Items from a data source

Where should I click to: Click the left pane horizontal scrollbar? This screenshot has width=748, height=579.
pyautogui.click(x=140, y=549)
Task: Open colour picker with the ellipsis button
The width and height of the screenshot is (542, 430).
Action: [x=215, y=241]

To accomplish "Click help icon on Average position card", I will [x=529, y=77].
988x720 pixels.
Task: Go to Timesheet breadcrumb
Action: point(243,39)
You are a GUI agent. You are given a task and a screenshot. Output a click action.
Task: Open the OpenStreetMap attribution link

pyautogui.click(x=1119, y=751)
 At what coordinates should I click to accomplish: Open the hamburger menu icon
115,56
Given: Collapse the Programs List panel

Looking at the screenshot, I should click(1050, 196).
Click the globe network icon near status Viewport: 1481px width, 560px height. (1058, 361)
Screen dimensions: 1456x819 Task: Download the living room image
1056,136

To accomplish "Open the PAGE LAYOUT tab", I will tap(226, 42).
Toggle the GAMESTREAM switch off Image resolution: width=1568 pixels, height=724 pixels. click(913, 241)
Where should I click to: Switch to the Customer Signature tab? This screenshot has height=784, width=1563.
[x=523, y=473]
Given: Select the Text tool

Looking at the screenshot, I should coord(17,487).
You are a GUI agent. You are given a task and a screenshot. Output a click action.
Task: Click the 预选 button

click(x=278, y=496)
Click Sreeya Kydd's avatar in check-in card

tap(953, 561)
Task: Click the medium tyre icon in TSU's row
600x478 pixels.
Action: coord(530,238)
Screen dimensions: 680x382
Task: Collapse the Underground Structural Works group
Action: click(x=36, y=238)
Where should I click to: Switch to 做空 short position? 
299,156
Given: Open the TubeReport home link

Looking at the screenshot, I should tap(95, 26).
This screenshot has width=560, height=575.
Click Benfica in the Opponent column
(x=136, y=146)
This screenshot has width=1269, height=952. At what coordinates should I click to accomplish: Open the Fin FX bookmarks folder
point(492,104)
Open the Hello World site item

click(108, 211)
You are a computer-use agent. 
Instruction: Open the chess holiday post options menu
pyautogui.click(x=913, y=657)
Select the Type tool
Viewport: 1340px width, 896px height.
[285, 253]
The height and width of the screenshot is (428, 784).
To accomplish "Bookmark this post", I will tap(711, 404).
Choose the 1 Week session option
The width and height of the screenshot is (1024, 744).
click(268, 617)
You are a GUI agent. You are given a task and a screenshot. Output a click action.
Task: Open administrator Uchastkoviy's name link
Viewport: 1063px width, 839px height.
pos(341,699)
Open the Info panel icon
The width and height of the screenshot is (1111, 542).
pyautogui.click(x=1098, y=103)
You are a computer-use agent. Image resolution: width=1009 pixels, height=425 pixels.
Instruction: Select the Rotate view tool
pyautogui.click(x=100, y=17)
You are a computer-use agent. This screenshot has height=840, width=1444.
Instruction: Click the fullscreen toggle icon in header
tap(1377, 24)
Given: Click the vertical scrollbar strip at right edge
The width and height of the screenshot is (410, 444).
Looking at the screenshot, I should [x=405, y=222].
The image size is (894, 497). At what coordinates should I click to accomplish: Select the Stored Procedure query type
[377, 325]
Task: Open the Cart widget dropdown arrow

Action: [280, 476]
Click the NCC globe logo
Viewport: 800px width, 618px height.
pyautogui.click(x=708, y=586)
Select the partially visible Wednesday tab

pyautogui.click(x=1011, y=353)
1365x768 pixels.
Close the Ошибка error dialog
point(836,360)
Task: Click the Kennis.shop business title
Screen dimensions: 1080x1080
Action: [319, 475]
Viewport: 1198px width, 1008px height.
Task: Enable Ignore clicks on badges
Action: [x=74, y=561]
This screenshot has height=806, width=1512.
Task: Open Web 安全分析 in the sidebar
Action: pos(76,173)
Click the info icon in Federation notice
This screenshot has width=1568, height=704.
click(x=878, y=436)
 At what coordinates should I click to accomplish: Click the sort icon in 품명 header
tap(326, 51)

What is needed
Convert the lines of the items above into a numbered list, leaving out the blank lines.

Response for this exercise
1. Where should I click to: Click the left pane horizontal scrollbar? This screenshot has width=748, height=579.
2. pyautogui.click(x=140, y=549)
3. Task: Open colour picker with the ellipsis button
4. The width and height of the screenshot is (542, 430).
5. Action: [x=215, y=241]
6. To accomplish "Click help icon on Average position card", I will [x=529, y=77].
7. 988x720 pixels.
8. Task: Go to Timesheet breadcrumb
9. Action: point(243,39)
10. You are a GUI agent. You are given a task and a screenshot. Output a click action.
11. Task: Open the OpenStreetMap attribution link
12. pyautogui.click(x=1119, y=751)
13.  At what coordinates should I click to accomplish: Open the hamburger menu icon
14. 115,56
15. Given: Collapse the Programs List panel
16. Looking at the screenshot, I should click(1050, 196).
17. Click the globe network icon near status Viewport: 1481px width, 560px height. (1058, 361)
18. Screen dimensions: 1456x819 Task: Download the living room image
19. 1056,136
20. To accomplish "Open the PAGE LAYOUT tab", I will tap(226, 42).
21. Toggle the GAMESTREAM switch off Image resolution: width=1568 pixels, height=724 pixels. click(913, 241)
22. Where should I click to: Switch to the Customer Signature tab? This screenshot has height=784, width=1563.
23. [x=523, y=473]
24. Given: Select the Text tool
25. Looking at the screenshot, I should coord(17,487).
26. You are a GUI agent. You are given a task and a screenshot. Output a click action.
27. Task: Click the 预选 button
28. click(x=278, y=496)
29. Click Sreeya Kydd's avatar in check-in card
30. tap(953, 561)
31. Task: Click the medium tyre icon in TSU's row
32. 600x478 pixels.
33. Action: coord(530,238)
34. Screen dimensions: 680x382
35. Task: Collapse the Underground Structural Works group
36. Action: click(x=36, y=238)
37. Where should I click to: Switch to 做空 short position? 
38. 299,156
39. Given: Open the TubeReport home link
40. Looking at the screenshot, I should tap(95, 26).
41. This screenshot has width=560, height=575.
42. Click Benfica in the Opponent column
43. (x=136, y=146)
44. This screenshot has width=1269, height=952. At what coordinates should I click to accomplish: Open the Fin FX bookmarks folder
45. point(492,104)
46. Open the Hello World site item
47. click(108, 211)
48. You are a computer-use agent. 
49. Instruction: Open the chess holiday post options menu
50. pyautogui.click(x=913, y=657)
51. Select the Type tool
52. Viewport: 1340px width, 896px height.
53. [285, 253]
54. The height and width of the screenshot is (428, 784).
55. To accomplish "Bookmark this post", I will tap(711, 404).
56. Choose the 1 Week session option
57. The width and height of the screenshot is (1024, 744).
58. click(268, 617)
59. You are a GUI agent. You are given a task and a screenshot. Output a click action.
60. Task: Open administrator Uchastkoviy's name link
61. Viewport: 1063px width, 839px height.
62. pos(341,699)
63. Open the Info panel icon
64. The width and height of the screenshot is (1111, 542).
65. pyautogui.click(x=1098, y=103)
66. You are a computer-use agent. Image resolution: width=1009 pixels, height=425 pixels.
67. Instruction: Select the Rotate view tool
68. pyautogui.click(x=100, y=17)
69. You are a computer-use agent. This screenshot has height=840, width=1444.
70. Instruction: Click the fullscreen toggle icon in header
71. tap(1377, 24)
72. Given: Click the vertical scrollbar strip at right edge
73. The width and height of the screenshot is (410, 444).
74. Looking at the screenshot, I should [x=405, y=222].
75. The image size is (894, 497). At what coordinates should I click to accomplish: Select the Stored Procedure query type
76. [377, 325]
77. Task: Open the Cart widget dropdown arrow
78. Action: [280, 476]
79. Click the NCC globe logo
80. Viewport: 800px width, 618px height.
81. pyautogui.click(x=708, y=586)
82. Select the partially visible Wednesday tab
83. pyautogui.click(x=1011, y=353)
84. 1365x768 pixels.
85. Close the Ошибка error dialog
86. point(836,360)
87. Task: Click the Kennis.shop business title
88. Screen dimensions: 1080x1080
89. Action: [319, 475]
90. Viewport: 1198px width, 1008px height.
91. Task: Enable Ignore clicks on badges
92. Action: [x=74, y=561]
93. This screenshot has height=806, width=1512.
94. Task: Open Web 安全分析 in the sidebar
95. Action: pos(76,173)
96. Click the info icon in Federation notice
97. This screenshot has width=1568, height=704.
98. click(x=878, y=436)
99.  At what coordinates should I click to accomplish: Click the sort icon in 품명 header
100. tap(326, 51)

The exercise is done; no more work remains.